The jury returned the verdict Thursday after five days of deliberation, ruling that the officers misused deposits that financed an ultimately disastrous real estate venture known as Equity Programs Investment Corp., or EPIC.
The $112 million was sought in compensatory damages by the state-run Maryland Deposit Insurance Fund, which took control of Community when its financial mismanagement contributed to the state’s 1985 savings and loan crisis.
The defendants in the longest trial in the court’s history included Tom Billman, who founded EPIC in 1975 and later acquired Community.
Attorneys for the state deposit insurance fund, which filed the lawsuit two years ago, alleged that Billman and others drove Community into insolvency by misusing its deposits to enrich themselves and to ″feed the EPIC machine.″
Prosecutors said that Billman and associates ″lived like kings in palatial homes, paid for from the profit of their personal companies which continued to grow even after Community began to fail in 1985.″
The jury held Billman and his codefendants liable on six counts each of breaching their fiduciary duties - partly in connection with more than $82 million in improper, unsecured loans from Community to EPIC in the early 1980s.

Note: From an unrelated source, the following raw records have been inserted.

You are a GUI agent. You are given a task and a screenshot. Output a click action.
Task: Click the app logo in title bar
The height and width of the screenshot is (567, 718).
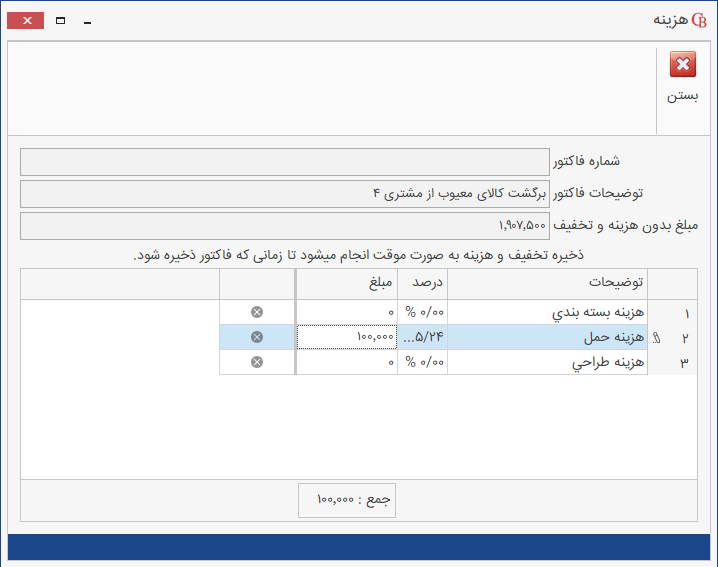[x=698, y=20]
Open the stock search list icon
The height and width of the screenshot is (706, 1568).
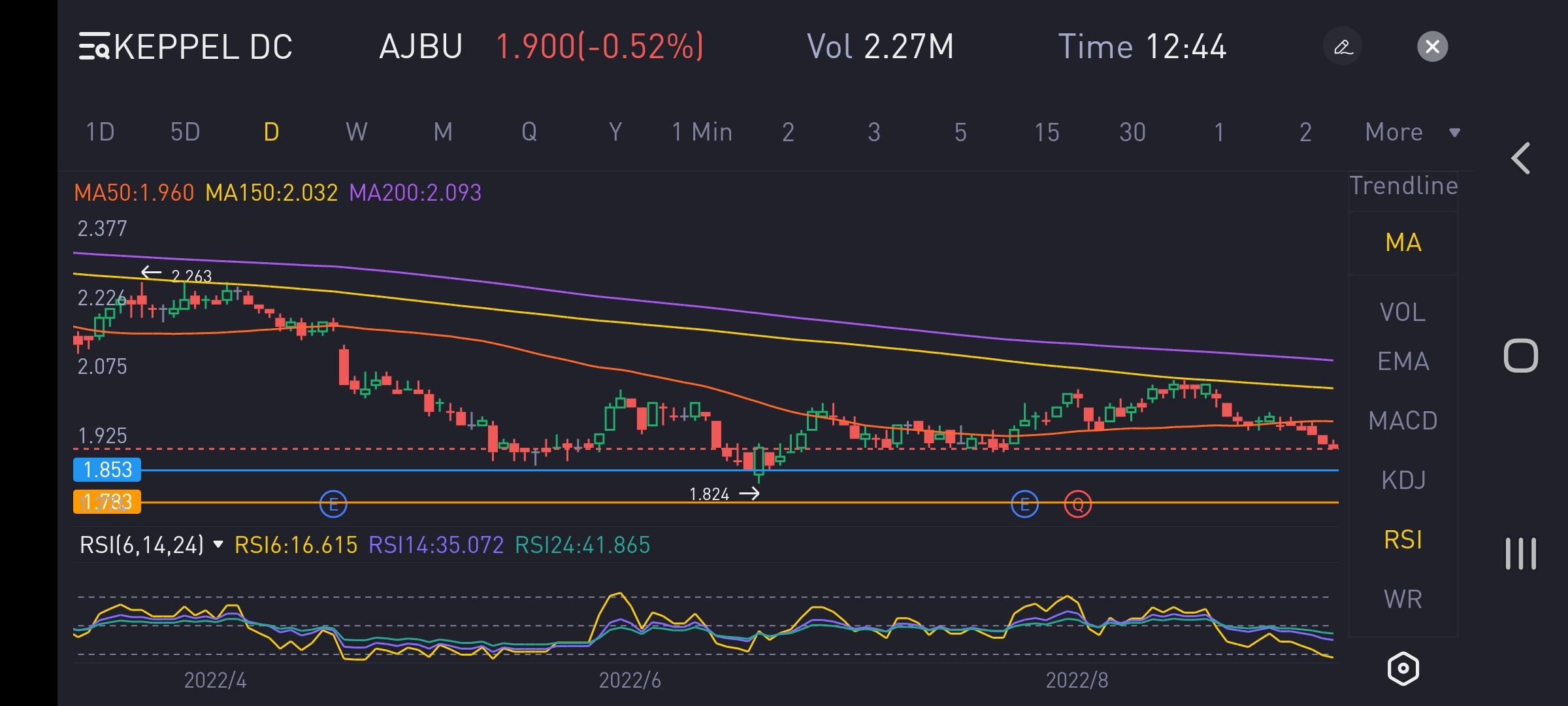(94, 46)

The defendants also violated their trust by engaging in numerous insider deals and allowing themselves lavish salaries, bonuses and perquisites, the jury found.
Other defendants were James Deerin Jr. of Chevy Chase and Joseph Cunningham of Rockville, both members of Community’s board of directors and officers of various holding companies.
Also named as defendants were Clayton McCuistion of McLean, Va., Barbara McKinney of Fairfax, Va., and Leonard Meltz of Atlanta, Ga.
Billman, a former FBI fingerprint clerk from rural southern Ohio, worked for real estate firms until he founded EPIC in 1975, and eventually built it into a $1.5 billion real estate empire. The brainchild of Billman and his former college roommate, Clayton McCuistion, EPIC acquired single-family homes and packaged them into sophisticated tax shelters for investors.